Sunday, November 16, 2014

Cloudy with a Chance of Meatballs (2009)

Note:  This review was originally posted to my Epinions account.

It’s not often that I get to see an animated film in theaters.  I have to wait until school starts to even consider it.  There are some, like Cloudy With a Chance of Meatballs, that I want to see in theaters because they’re released in 3 D.  (Fortunately, it was released just after the start of the school year.)

The movie is about a man named Flint Lockwood.  He’s been an inventor since he could pick up two things and put them together.  (His mother was always more understanding of this than his father.)  Tim Lockwood wants his son to do something more practical, like get a job.  Flint’s not ready to give up inventing.  Yes, he takes a job, but manages to invent a machine that can turn water into food.

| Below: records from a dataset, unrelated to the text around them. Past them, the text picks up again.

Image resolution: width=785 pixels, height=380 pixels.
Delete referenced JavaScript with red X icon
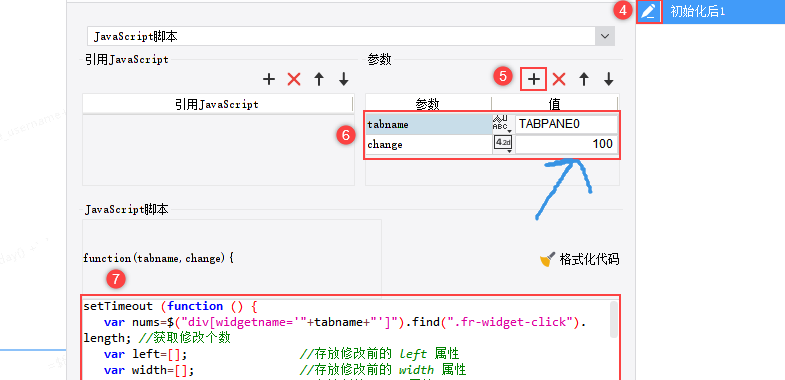(294, 79)
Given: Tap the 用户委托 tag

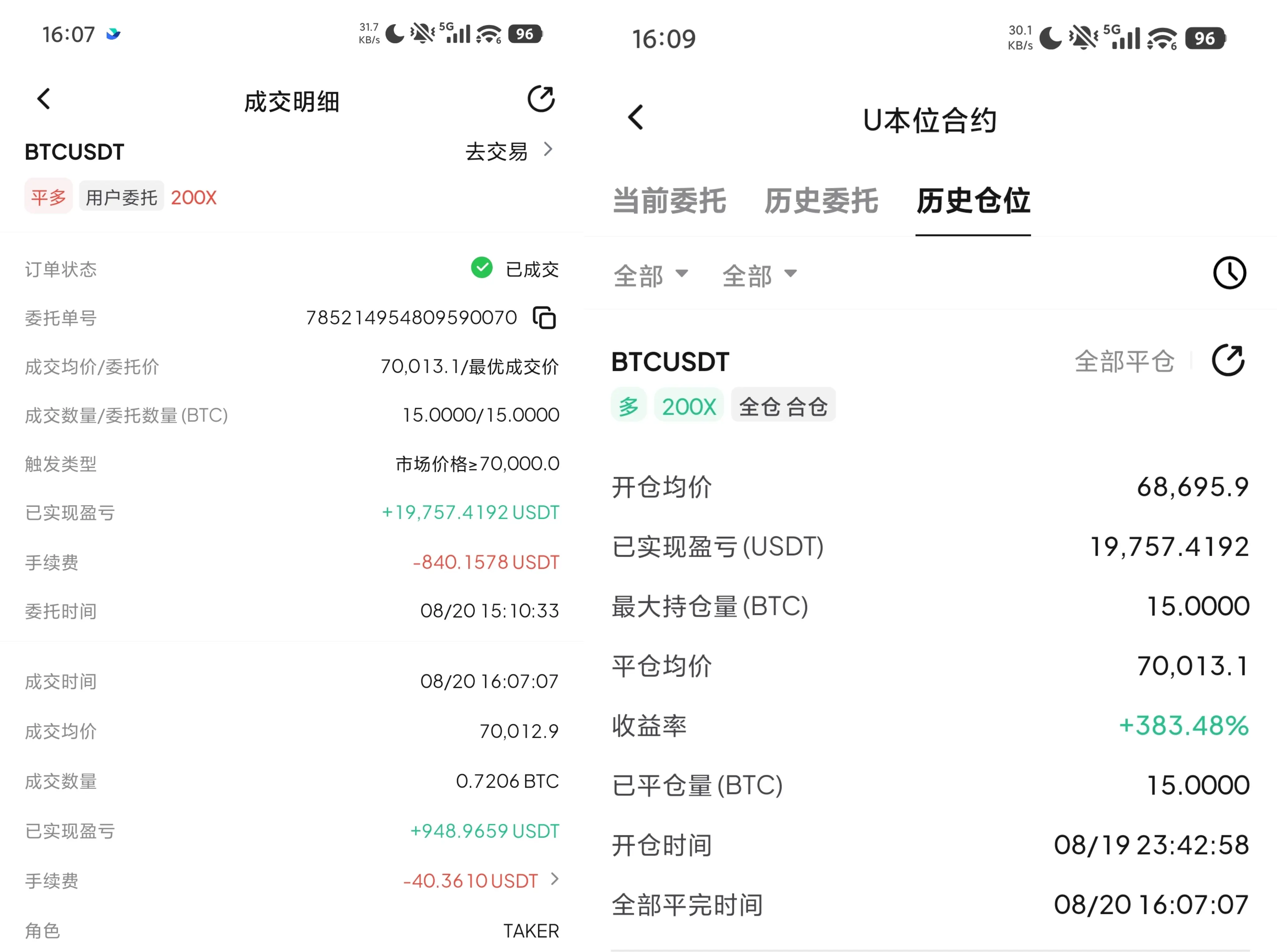Looking at the screenshot, I should click(x=122, y=196).
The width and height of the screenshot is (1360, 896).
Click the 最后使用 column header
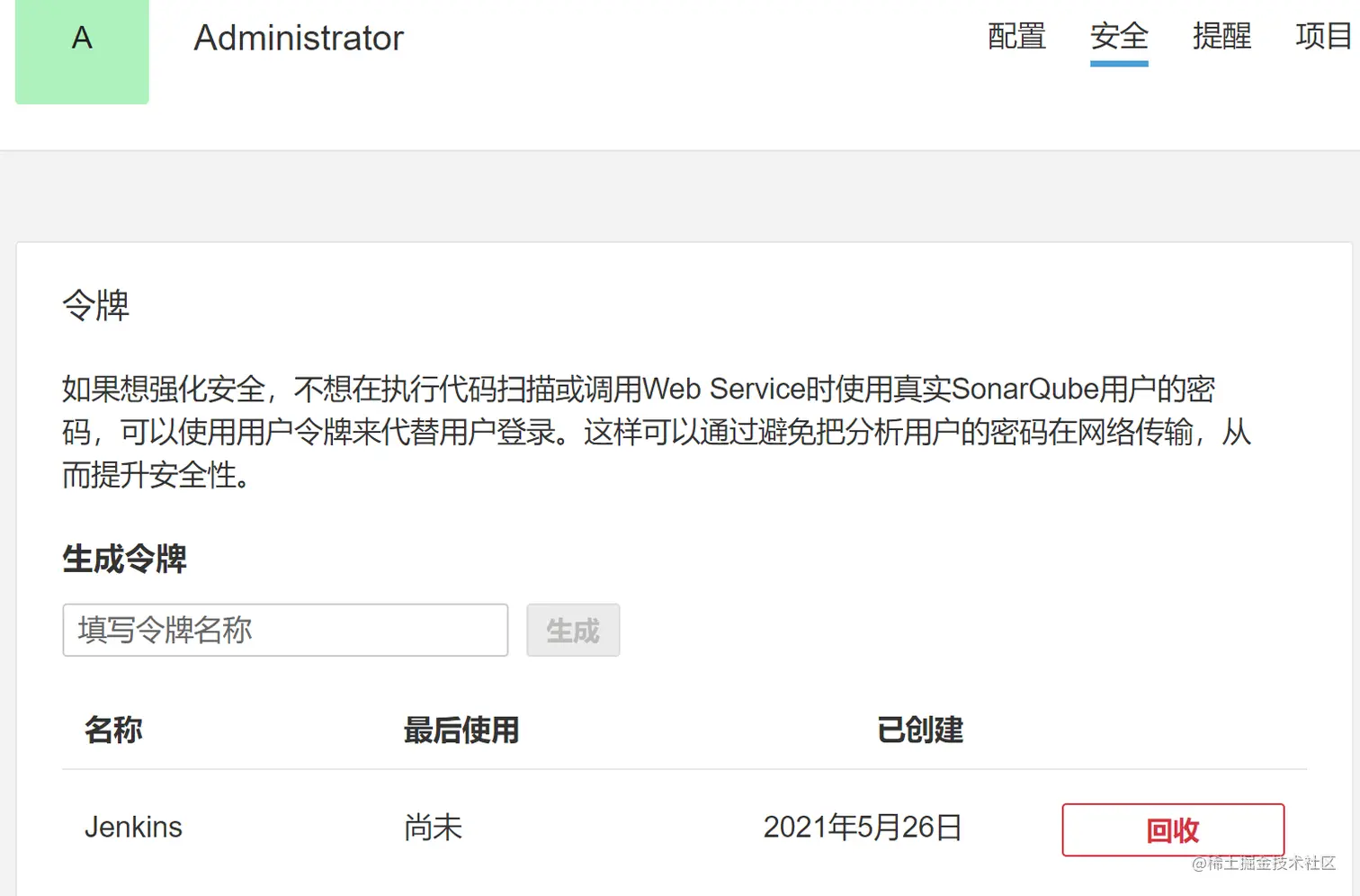(x=461, y=730)
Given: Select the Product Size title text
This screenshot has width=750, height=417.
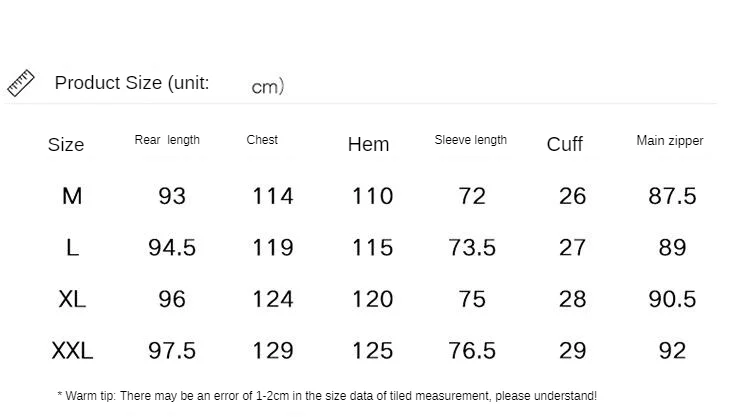Looking at the screenshot, I should (169, 84).
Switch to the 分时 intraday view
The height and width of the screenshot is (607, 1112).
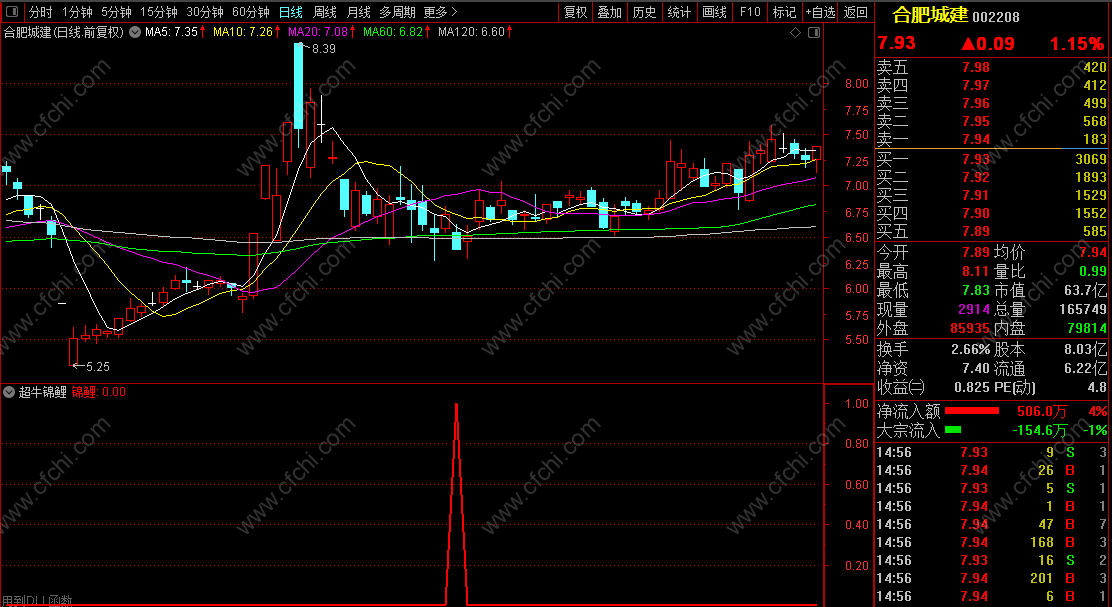(40, 12)
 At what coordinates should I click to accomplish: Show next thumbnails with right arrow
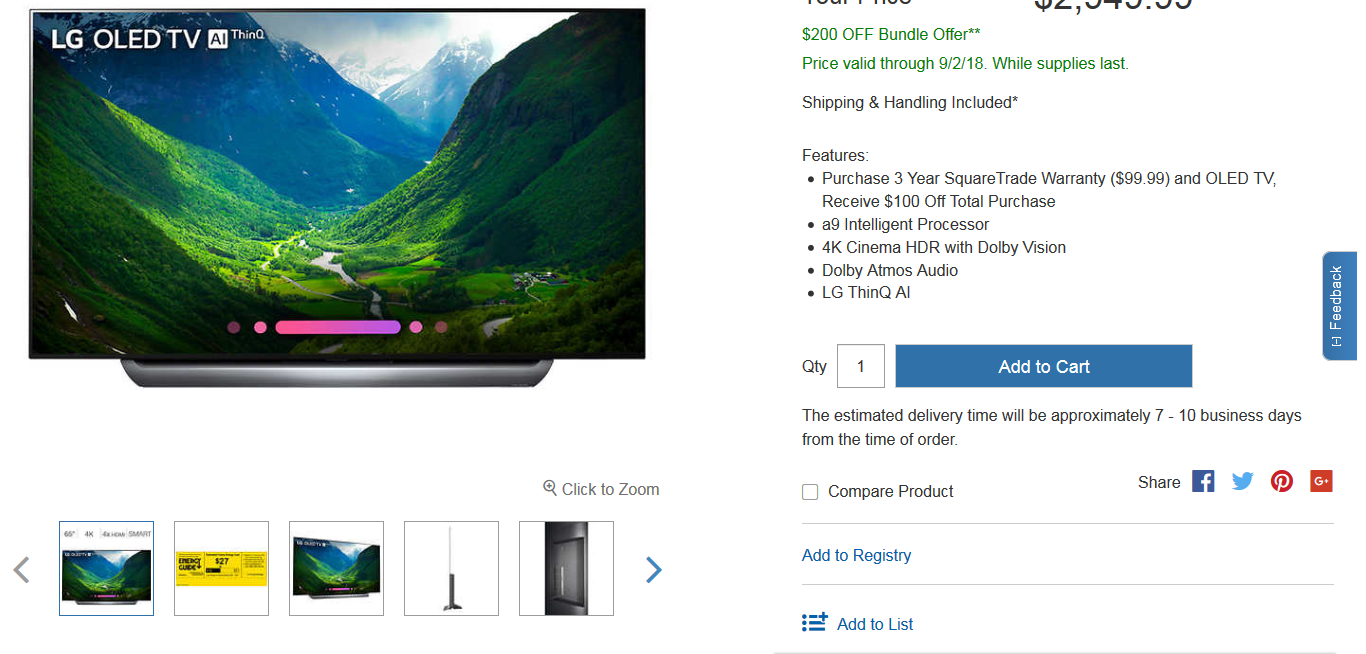653,570
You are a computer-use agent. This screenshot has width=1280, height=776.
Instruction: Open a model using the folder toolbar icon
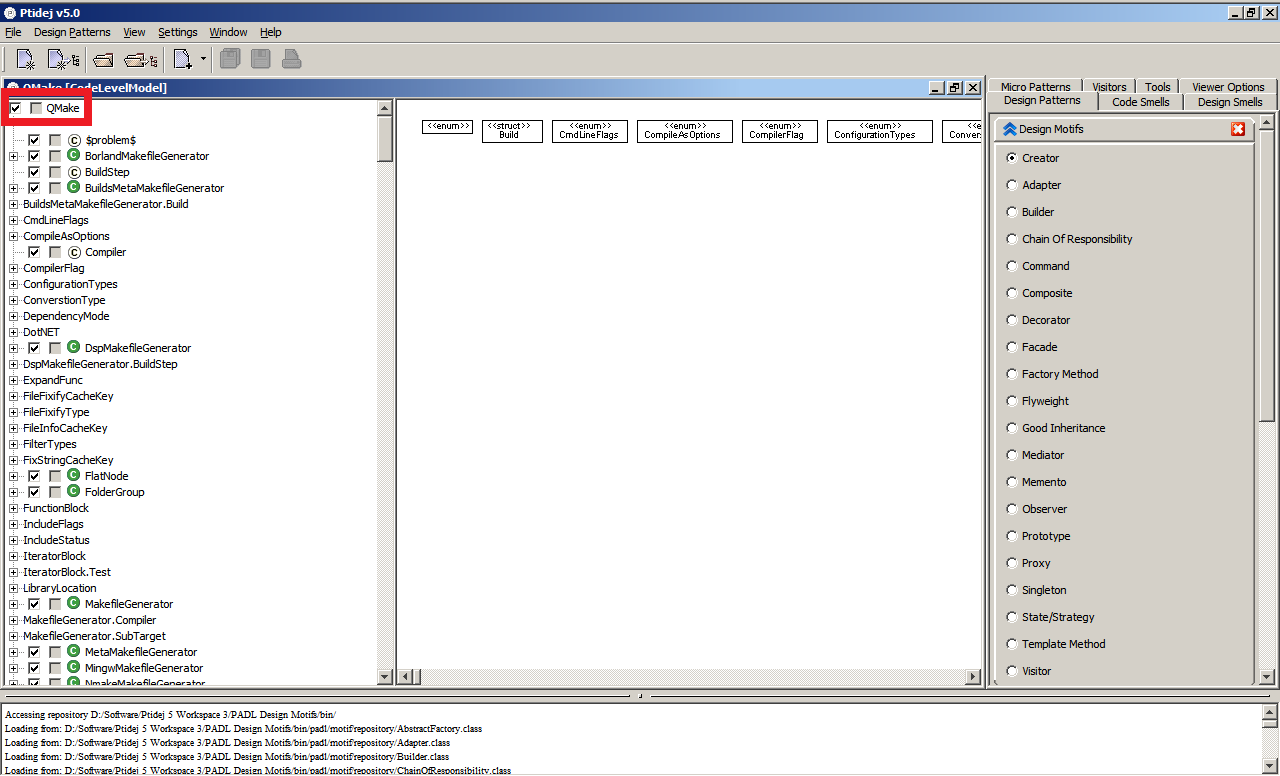(103, 58)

This is good for a town that has way too many sardines.  (The local sardine-packaging plant shut down, leaving the residents with plenty to eat.)  If all goes well, Flint will be able to dial up any food that he wants.  As you might expect, Flint’s initial experiment fails.  Not only does he embarrass himself, but there’s no food from water.  At least, not yet.

Eventually, a weather system moves in and starts pouring food on the island.  Everyone is happy.  Flint has gone from being the town joke to a hero, surpassing ‘Baby’ Brent in popularity.  (Baby Brent was the baby used in advertising for the packaging plant, his only claim to local fame.)

People are making all sorts of requests, from spaghetti and meatballs to filet mignon.  It isn’t long before problems start appearing and Flint realizes he has to shut everything down.  Not so easy for a town that has become dependent on his invention and an invention that doesn’t want to be shut down.

The movie is pretty basic.  You have an unlikely hero who eventually has to make a difficult choice between finally being successful and doing the right thing.  It’s meant more for a younger audience.  (The movie is based on a children’s picture book.)  There are a few references that adults will get, but I can see a lot of adults feeling like they were dragged to see the movie.

I enjoyed watching it; don‘t get me wrong.  I have to admit that if I had to pick a movie to show adults to get them hooked on animation, this probably wouldn’t be it.  It’s a little too generic and safe to show that animation has the same range as live-action films.  The appearance of the characters was very exaggerated and cartoonish.  I could see this turning a lot of people away from animation.

It’s easy to identify with a main character that’s isolated.  He has a lot of good ideas, like spray-on shoes, that don’t work out.  Flint just wants to be accepted.  Even the love interest, Sam Sparks, is an intern looking for her big break as a reporter.  The mayor of the town is looking to recapture past glory with an amusement park, but co-opts Flint’s invention.  (Not exactly the acceptance that Flint wanted, but he’ll take it.)

The story is simple, yet entertaining.  At 90 minutes, it’s not too big of a commitment.  If you have kids or you like animated movies, I’d recommend renting it.